He broke into a run, giving chase to his faithless steed. As he passed the thunderously guffawing Ferris, Shunk wasted enough precious breath and time to yell:
“I’ll git that dog of yourn yet! Next time he sets foot in Hampton Borough I’ll—”
The rest of his threat was lost in distance.
“H’m!” mused Ferris, the laugh dying on his lips. “He’ll do it too! He’ll be layin’ in wait for Chum, if it takes a year. In the borough limits dogs and folks is bound by borough laws. That means we can’t take Chum to Hampton again. Unless—Lord, but folks can stir up more ructions over a decent innocent dog than over all the politics that ever happened!
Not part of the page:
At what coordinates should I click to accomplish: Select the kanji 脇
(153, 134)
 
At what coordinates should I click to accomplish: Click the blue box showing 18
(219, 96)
If—”
His maundering voice trailed away. Just before him, at the spot where Shunk had jettisoned his defiled and much-rolled-on coat, was a scrap of paper. It was dirty and it was greasy and it had been folded in a half sheet. His hard-learned lessons in neatness impelled Link to stoop and pick up this bit of litter which marred the clean surface of the sward. The doubled half sheet opened in his hand as he glanced carelessly at it. The first of several sentences scrawled thereon leaped forth to meet the man’s gaze.
Ferris stuck the paper in his shirt pocket and stared down the road after the receding Shunk with a smoulder in his eye that might have stirred that village functionary to some slight alarm had he seen it.
Olive’s visit to her big sister ended a week later. Link and Dorcas escorted her back to the Chathams’ Hampton home. Old Man Chatham ran the village’s general store and post office and had the further distinction of being a local justice of the peace.
Olive did not at all care for the idea of changing her outdoor life at the Ferris farm for a return to the metropolitan roar and jostle of a village with nine hundred inhabitants. And she showed her disapproval by sitting in solemn and semi-tearful silence on the slippery back seat of Link’s ancient carryall all the short way into town. Only as the carryall was drawing up in front of the store, which occupied the southerly half of her ancestral home, did she break silence. Then she said aggrievedly:
“This is just like when I get punished. And poor Chummie got punished, too, for something. Why did Chummie get punished, Link?”
“Old Chum never got punished in his life,” answered Link. “Whatever gave you that notion, Baby?”